Quoted passage:
• • • • • • •
City tackles lead paint threat with $4 million grant

City tackles lead paint threat with $4 million grant

WOONSOCKET – The city of Woonsocket is ready to launch a new offensive on lead-based paint hazards with the help of $4 million in federal aid.

The grant, announced in September, is part of the U.S. Department of Housing and Urban Development’s Lead Based Paint Hazard Control program. The funds will be distributed by the city and community partners to renters and homeowners to fund lead remediation projects in private homes.

Last week, local officials and members of the state’s U.S congressional delegation gathered at Woonsocket Area Career and Technical Center to discuss the program. Sen. Jack Reed, who helped steer federal lead abatements funds to Rhode Island as a member of the Transportation, Housing and Urban Development Appropriations Subcommittee, spoke alongside Sen. Sheldon Whitehouse and Congressman David Cicilline about the need for lead remediation.

“Not only is this the right thing to do, it’s the smart thing to do,” said Reed. “You fix a problem at the low cost of renovation that will not develop into a lifelong multimillion dollar healthcare problem.”

The Centers for Disease Control and Prevention estimates 535,000 children under the age of 6 are affected by lead poisoning nationwide. In Rhode Island, 6.1 percent of the incoming 2020-2021 kindergarten class tested positive for elevated blood lead levels, according to data gathered by Rhode Island Kids Count.
• • • • • • •
Parts of the exercise:
1. In the article on Woonsocket's lead paint grant, why does Sen. Jack Reed call lead remediation "the smart thing to do"? Answer in one to three sentences.
2. Write the next part of the article on Woonsocket's lead paint grant, picking up after its last sentence.

The data:
• • • • • • •
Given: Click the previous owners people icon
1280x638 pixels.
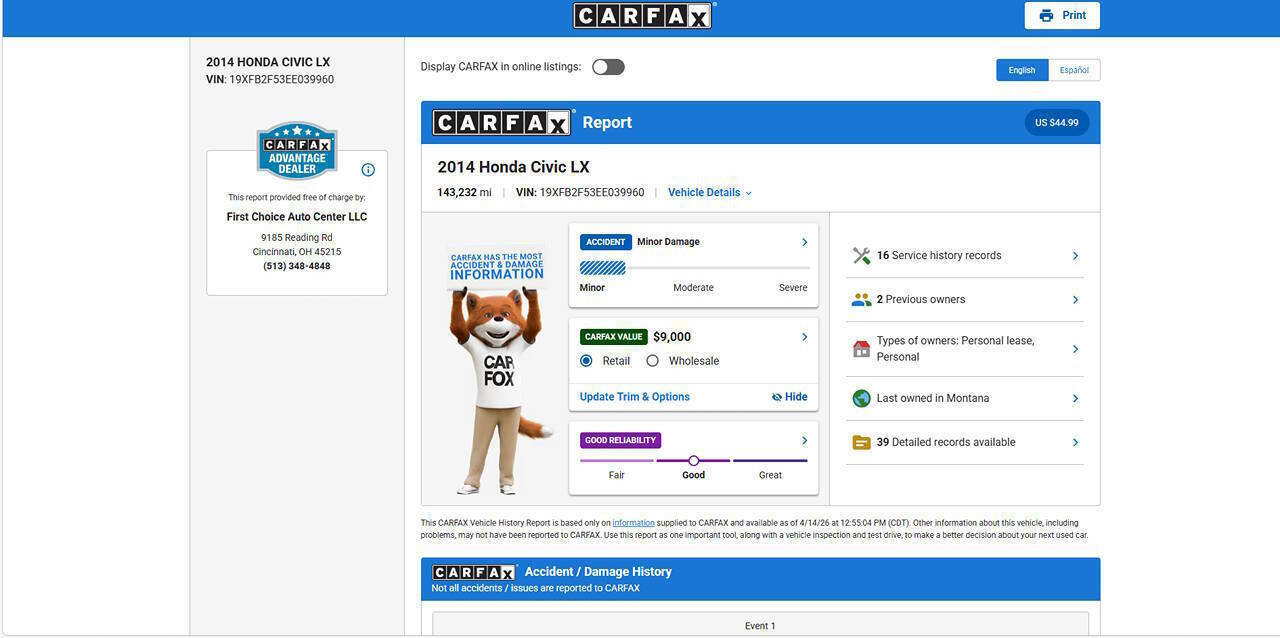Looking at the screenshot, I should [x=861, y=300].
• • • • • • •
Answers to the exercise:
1. Reed says that fixing the problem costs only as much as a renovation. Left unfixed, it can become a lifelong healthcare problem costing millions of dollars.

2.
For children exposed to lead before the age of six, the health impacts can be lifelong. Children with lead poisoning are seven times more likely to drop out of high school and can also develop neurological and other health problems.

Dr. Jeanne Ziter, a pediatrician at Thundermist Health Center, said she comes across children with health issues from lead exposure in her work. Often, in young children, the symptoms present as learning disabilities and uncontrollable anger problems.

“The frustrating thing is to then watch these very healthy children develop long-term complications that are going to affect their lives and know we could’ve prevented this,” she said.

Since 1978, cities with older housing stock, including Woonsocket, have struggled to address the large number of homes in their communities containing lead paint. Ziter said the problem tends to concentrate in areas where these pre-1978 homes are prevalent.

Under the new grant, income-eligible homeowners and landlords will be able to apply for federal funds for lead remediation projects. The program aims to target 200 private housing units within five years. At the same time, a second, $1 million grant awarded in August will target lead hazards in public housing.

Bianca Policastro, a consultant working with the city’s Department of Planning and Development, noted that lead can be tracked into homes from other sources, including jewelry and work clothes.

Mayor Lisa Baldelli-Hunt can affect homes beyond low-income neighborhoods, including in historic homes in other neighborhoods. The city, she said, needs to make sure families from all backgrounds, communities and ethnicities are aware of the concerns.

“We are going to prove that this can happen, and we are going to prove to others that get an award in the future, if we can do it here, then they can do it there,” she said.